Итак, в 1941 году я пропал без вести на территории Одесского военного округа, а в 1945 — воскрес, как сказочная птица Феникс, в том же округе. Самому не верилось, что это так.
Мы быстро освоились на новом месте, а ко всяким «мелочам» быта нам не привыкать: нет воды для мытья, нет воды для питья, нет света, нет тепла, нет радио, нет газет, нет ничего. Все так знакомо — мы дома, а дома всегда чего-то не хватало. Кстати, питьевую воду вскоре начали привозить автомашиной на полк один раз в день, а умываться, точнее — не умываться от бани до бани придется до конца службы.
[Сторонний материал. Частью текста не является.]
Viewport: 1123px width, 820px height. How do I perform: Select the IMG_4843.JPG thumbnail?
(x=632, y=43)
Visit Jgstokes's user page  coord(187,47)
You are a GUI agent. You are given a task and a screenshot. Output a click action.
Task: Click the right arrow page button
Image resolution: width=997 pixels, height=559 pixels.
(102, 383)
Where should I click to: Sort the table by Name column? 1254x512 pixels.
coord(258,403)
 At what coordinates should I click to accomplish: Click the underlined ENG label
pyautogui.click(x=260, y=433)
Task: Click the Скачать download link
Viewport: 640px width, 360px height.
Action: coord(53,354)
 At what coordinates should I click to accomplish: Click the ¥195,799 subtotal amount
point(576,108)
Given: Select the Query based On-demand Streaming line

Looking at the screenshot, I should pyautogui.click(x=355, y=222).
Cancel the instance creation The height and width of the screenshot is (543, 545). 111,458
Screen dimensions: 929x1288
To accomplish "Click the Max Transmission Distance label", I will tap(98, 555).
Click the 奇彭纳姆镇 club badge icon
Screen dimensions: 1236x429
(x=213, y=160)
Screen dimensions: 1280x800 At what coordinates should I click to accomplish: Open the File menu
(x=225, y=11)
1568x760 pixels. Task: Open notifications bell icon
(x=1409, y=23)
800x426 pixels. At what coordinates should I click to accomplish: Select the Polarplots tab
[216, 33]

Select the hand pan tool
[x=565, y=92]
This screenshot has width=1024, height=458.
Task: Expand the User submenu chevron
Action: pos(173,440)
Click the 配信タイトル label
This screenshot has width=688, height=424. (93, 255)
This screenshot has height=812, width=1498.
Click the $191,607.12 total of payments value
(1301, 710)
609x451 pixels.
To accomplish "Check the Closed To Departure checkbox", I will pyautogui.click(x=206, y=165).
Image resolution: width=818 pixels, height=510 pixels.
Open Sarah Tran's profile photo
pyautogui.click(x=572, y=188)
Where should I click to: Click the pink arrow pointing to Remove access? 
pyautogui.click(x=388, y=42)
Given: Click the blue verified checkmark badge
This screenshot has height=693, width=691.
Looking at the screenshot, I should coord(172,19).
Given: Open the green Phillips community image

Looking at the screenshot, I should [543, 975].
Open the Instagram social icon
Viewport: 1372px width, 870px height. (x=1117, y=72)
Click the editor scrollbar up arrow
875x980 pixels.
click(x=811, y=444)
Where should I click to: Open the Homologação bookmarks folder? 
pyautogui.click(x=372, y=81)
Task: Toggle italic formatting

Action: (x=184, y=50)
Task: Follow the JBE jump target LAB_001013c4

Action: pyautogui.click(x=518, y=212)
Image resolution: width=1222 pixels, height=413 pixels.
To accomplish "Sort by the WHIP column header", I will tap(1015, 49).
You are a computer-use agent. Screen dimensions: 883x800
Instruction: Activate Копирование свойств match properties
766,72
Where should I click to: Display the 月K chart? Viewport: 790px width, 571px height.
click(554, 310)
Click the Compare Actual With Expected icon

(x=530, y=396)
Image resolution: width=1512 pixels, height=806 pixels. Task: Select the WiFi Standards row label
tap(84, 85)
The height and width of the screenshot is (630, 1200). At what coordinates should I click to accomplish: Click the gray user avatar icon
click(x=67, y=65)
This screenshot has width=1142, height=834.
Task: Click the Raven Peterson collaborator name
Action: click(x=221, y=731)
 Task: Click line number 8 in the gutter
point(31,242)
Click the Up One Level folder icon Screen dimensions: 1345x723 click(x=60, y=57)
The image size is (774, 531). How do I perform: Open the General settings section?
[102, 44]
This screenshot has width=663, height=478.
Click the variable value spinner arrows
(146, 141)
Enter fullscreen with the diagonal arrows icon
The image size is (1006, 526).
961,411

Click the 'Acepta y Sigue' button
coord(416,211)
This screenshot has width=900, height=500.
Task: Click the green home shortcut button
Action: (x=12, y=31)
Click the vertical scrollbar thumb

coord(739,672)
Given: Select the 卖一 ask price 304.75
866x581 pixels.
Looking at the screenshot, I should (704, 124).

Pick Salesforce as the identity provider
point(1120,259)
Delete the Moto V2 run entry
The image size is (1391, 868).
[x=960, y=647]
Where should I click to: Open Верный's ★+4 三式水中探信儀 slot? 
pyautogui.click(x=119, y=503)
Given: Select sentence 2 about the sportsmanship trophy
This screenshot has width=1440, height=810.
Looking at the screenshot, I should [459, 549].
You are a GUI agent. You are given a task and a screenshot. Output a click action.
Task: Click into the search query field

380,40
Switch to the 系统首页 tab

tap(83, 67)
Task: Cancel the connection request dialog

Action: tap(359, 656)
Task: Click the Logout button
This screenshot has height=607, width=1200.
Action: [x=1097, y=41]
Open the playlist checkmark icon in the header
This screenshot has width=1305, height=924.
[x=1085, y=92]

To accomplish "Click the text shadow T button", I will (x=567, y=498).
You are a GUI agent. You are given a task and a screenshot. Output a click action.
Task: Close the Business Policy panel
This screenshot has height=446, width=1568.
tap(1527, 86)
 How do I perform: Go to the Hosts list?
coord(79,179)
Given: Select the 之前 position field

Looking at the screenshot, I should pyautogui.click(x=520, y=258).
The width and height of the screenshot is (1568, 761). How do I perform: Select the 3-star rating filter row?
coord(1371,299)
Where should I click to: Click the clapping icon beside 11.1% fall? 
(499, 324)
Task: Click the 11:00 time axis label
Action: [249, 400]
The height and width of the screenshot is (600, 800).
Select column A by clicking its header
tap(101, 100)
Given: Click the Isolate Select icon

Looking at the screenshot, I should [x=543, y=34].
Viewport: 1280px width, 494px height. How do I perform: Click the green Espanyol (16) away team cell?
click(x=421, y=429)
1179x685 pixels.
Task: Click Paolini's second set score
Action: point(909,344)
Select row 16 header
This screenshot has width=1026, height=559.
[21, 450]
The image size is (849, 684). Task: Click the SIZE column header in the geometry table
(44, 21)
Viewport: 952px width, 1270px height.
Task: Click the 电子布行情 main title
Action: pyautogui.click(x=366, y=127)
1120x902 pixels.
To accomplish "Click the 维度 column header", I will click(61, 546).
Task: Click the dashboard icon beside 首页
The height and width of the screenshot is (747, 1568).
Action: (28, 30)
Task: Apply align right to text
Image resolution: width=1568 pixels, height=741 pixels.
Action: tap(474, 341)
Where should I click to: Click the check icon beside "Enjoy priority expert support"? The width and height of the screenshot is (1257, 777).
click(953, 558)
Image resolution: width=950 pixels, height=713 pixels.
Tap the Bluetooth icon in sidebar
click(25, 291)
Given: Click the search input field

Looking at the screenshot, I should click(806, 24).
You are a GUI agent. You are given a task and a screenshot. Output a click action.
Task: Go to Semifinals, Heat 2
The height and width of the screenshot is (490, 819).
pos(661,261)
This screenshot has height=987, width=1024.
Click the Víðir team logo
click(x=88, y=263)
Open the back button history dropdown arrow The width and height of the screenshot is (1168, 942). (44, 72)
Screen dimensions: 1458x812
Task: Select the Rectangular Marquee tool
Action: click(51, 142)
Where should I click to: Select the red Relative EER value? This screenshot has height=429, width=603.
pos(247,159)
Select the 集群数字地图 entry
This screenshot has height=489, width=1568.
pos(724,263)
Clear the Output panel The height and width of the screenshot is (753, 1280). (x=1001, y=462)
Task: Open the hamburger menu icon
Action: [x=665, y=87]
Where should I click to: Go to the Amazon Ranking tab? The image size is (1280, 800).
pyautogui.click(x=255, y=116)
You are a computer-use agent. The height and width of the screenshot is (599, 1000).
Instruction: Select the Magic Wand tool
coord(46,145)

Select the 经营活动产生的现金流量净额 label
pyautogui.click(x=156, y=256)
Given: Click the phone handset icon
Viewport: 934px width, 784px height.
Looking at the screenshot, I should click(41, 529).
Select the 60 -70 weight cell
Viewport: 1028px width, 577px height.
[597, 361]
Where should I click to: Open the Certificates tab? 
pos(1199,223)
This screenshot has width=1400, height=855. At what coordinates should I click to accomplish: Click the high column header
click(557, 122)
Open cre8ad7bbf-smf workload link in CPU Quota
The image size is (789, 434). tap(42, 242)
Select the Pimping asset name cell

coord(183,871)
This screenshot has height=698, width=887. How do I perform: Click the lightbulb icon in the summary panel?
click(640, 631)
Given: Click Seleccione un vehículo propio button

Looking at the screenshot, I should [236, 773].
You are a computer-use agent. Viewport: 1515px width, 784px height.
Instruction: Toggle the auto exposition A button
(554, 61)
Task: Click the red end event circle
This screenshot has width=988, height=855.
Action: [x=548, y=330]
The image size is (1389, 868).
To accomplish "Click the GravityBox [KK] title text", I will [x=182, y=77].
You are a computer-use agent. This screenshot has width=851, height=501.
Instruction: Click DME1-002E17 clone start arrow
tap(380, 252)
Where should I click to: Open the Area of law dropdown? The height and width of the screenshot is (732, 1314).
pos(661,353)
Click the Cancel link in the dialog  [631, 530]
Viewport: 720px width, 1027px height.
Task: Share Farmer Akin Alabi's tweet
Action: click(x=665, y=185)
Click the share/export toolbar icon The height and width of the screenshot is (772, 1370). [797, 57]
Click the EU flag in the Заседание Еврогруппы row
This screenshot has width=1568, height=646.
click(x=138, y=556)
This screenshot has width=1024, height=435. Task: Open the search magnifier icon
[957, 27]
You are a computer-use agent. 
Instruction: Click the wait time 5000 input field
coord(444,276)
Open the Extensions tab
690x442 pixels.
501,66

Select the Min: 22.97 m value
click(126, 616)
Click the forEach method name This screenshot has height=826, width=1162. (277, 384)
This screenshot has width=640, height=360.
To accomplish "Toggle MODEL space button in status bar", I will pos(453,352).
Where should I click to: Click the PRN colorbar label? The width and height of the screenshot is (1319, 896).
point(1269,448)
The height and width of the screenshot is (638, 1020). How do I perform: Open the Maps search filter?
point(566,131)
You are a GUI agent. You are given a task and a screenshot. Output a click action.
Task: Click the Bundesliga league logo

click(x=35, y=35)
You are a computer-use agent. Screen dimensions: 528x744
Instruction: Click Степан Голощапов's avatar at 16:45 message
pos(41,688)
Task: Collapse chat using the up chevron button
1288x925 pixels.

Света в казармах при мне тоже так и не будет.
В казарме двухэтажные нары. Потолки излишне высокие — зимой будем замерзать. Штукатурка на стенах выбита, а от масляной краски остались только следы. Ясно, что последний ремонт делали еще до войны, а следующий коснется этих замызганных стен только после нашего увольнения и то не сразу, но мы не притязательны.
Территория военного городка довольно обширная. В стороне, за зданием столовой, разместились артиллерийский и автомобильный парки. Погода пока благоприятствовала, и мы по вечерам смотрели кино под открытым небом. Картины демонстрировались старые, но нам все равно: «Сердца четырех», «В шесть часов вечера после войны», «Весенний вальс», «Серенада солнечной долины» и другие.
Распорядок дня необычный: занятия в поле до 16.00, затем — обед, чистка оружия и оптических приборов, а также подготовка к занятиям следующего дня. Ужин в 20.00, и после него можно написать письмо, почитать, пока светло — света не будет до лета.